Turntable bearing ball source?

I have some experience for this work, but a single unit is more trouble than the effort.
See posts # 6 & 13 in this thread.

My suggestions are practical, and do not involve a complex calculation that ends up specifying a particular grade of lubricant to be made for one job.

I did all this in grad school, designing gears and bearings, among other machine elements.
Still have my design handbooks: Lingaiah and Iyengar, both volumes.
Finished grad school in 1989.

Is it enough to qualify as a person with the knowledge and experience to recommend a bicycle quality low speed bearing?
 
Again, I have no concerns to be raised with an off the shelve Lubricant.

With the modern approach to using Thermoplastic Parts in bearing housings and as the preferred material to exchange perished parts found in Vintage designs for bearing housings.
The Thermoplastic Materials with the latest composition are usually improved on as a material that is suitable for low temperature environments.
When the exchange part is produced, as a part to work in a bearing that generates low revolutions for the axial, the range of viscosities available in
Silicone Oils, will offer a ideal viscosity for use in the bearing housing when working with Thermoplastics and Low Temperatures, the Silicone Oil is a lubricant type worth considering.

A Producer of performance cycles who is based in Germany has recently learnt off and commenced with adopting the approach of using modern design materials for their owned vintage TT's.

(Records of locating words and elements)
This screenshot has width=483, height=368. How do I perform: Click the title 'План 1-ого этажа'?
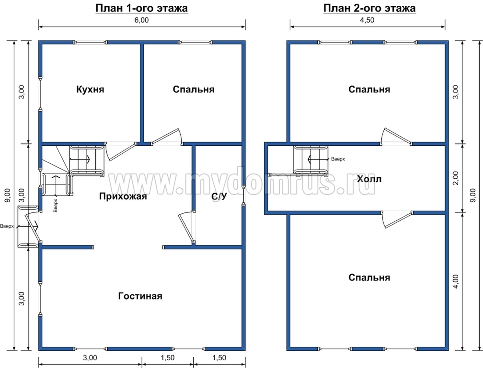(x=142, y=8)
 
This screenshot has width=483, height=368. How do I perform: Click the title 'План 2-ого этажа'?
(x=369, y=8)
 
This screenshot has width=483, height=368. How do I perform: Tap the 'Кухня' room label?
(x=90, y=89)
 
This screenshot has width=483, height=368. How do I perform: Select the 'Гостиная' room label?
(x=140, y=296)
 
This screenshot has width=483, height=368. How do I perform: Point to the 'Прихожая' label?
(x=123, y=196)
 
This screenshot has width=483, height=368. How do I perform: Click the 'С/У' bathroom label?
(x=219, y=196)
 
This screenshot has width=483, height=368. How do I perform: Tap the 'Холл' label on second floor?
(x=369, y=179)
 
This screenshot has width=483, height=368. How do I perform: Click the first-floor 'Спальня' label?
(x=194, y=89)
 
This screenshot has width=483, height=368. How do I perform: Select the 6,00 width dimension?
(x=142, y=20)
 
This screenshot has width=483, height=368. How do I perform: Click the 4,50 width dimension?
(x=367, y=20)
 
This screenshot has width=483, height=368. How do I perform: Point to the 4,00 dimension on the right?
(x=456, y=281)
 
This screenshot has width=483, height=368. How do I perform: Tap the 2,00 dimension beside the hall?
(x=456, y=178)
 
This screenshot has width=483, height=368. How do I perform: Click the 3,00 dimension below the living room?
(x=90, y=358)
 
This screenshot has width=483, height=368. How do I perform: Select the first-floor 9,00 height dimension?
(x=8, y=196)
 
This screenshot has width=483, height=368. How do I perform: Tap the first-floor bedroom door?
(x=166, y=137)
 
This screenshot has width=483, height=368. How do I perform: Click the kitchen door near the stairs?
(x=121, y=152)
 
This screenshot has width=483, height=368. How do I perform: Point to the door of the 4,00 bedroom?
(x=397, y=219)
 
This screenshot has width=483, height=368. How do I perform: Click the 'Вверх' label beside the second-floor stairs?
(x=338, y=159)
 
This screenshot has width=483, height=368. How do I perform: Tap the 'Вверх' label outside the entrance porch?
(x=7, y=226)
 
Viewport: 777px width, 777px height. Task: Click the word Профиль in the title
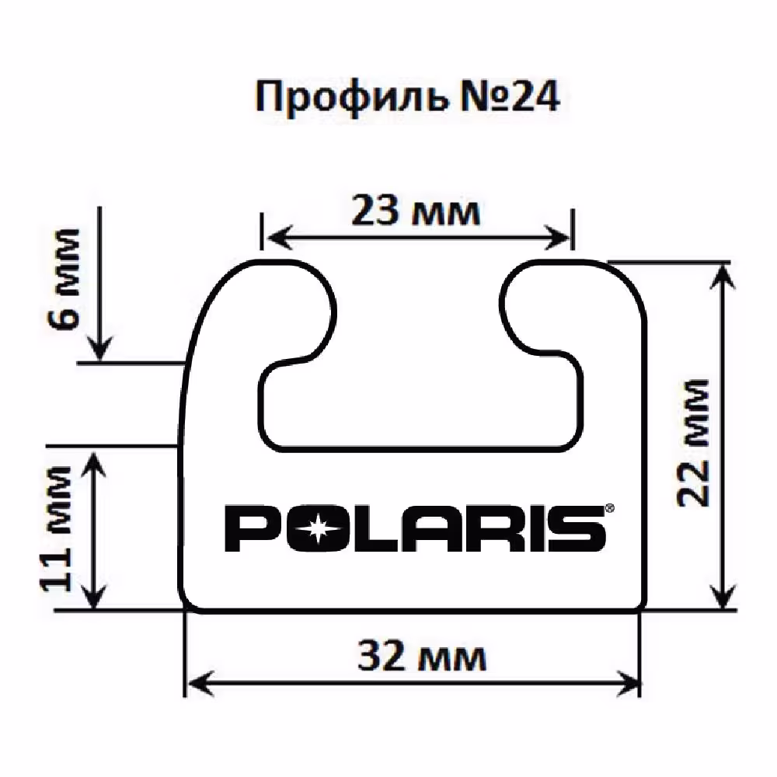point(350,99)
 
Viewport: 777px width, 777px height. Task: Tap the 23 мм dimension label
point(416,211)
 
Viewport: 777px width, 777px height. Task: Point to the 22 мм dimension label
point(694,444)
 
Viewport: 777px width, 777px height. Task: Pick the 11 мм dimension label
point(57,528)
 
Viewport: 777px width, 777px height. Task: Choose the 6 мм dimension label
point(64,279)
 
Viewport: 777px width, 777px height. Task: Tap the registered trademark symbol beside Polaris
point(609,508)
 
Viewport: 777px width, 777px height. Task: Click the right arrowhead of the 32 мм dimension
point(629,685)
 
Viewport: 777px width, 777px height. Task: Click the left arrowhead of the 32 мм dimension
point(201,685)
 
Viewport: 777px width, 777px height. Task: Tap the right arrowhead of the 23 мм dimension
point(556,237)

Exercise A >>
In the turntable bearing thread, what year does the poster say they finished grad school?
Exercise B >>
Using the turntable bearing thread, explain why the poster considers silicone oil worth using in a thermoplastic bearing housing.
Exercise C >>
Continue the turntable bearing thread from its last sentence.
These lines aren't needed for anything here.

Written response A >>
1989.

Written response B >>
For a part that turns at low revolutions, the range of viscosities available in silicone oils offers an ideal viscosity for the bearing housing. That suits work with thermoplastics and low temperatures, so the poster calls silicone oil a lubricant type worth considering.

Written response C >>
The Plinth design is complete, and I have had parts produced in Torlon for them and others with the same models, to enable them to swap out the original Sintered Bronze Housing Liners.
There is very useful information available as well, on how to produce a Base to the Bearing Housing that retains lubricant.
There is also a redesign for the Thrust Pad Interface and there are produced parts for the design for the thrust pad, along with the exchange of the base of the Spindles Steel interference fit ball, to a low co-efficient of friction alternative.

On one of the Vintage TT's an additional design is also in place to be used as an anchor point and reduce flexion that impacts on the Spindle Rotation.

The reports returned by the individuals that have completed the entirety of the modifications and subsequently carried out comparisons to a unmodified TT of the same model, in the same plinth > tonearm > cartridge are quite encouraging, and the small costs incurred to produce the mod's seem to have yielded very large improvement and worthwhile to be made known.
 
No Secrets, the information is freely available.

To get the idea of how a modern thought process has been considered for a state of the art TT design look no further than the Kuzma Stabi R.
A Milled Chassis from Solid Aluminium Block, selected as the method to minimise flexion at the bearing housing mounting point, a Gem Stone Ball within the housing, used in place of a steel ball and low noise materials used for the other interfaces, which I am certain will be Thermoplastics of a composition that works best in a low heat environment.

There is a Company producing 401 Chassis from milled Aluminium Block for this same reason, and I am sure if I looked into their Bearing Housing design there will be a familiar list of materials chosen.

To see a similar concept in use for these designs where older bearing designs belonging to Vintage Models are modified to use modern materials, the Lenco Heaven forum is a great place to discover work undertaken, and as said a business that is offering complete exchange bearing housings for a variety of Vintage TT's can be found on here along with user reports on the assessment of the exchange.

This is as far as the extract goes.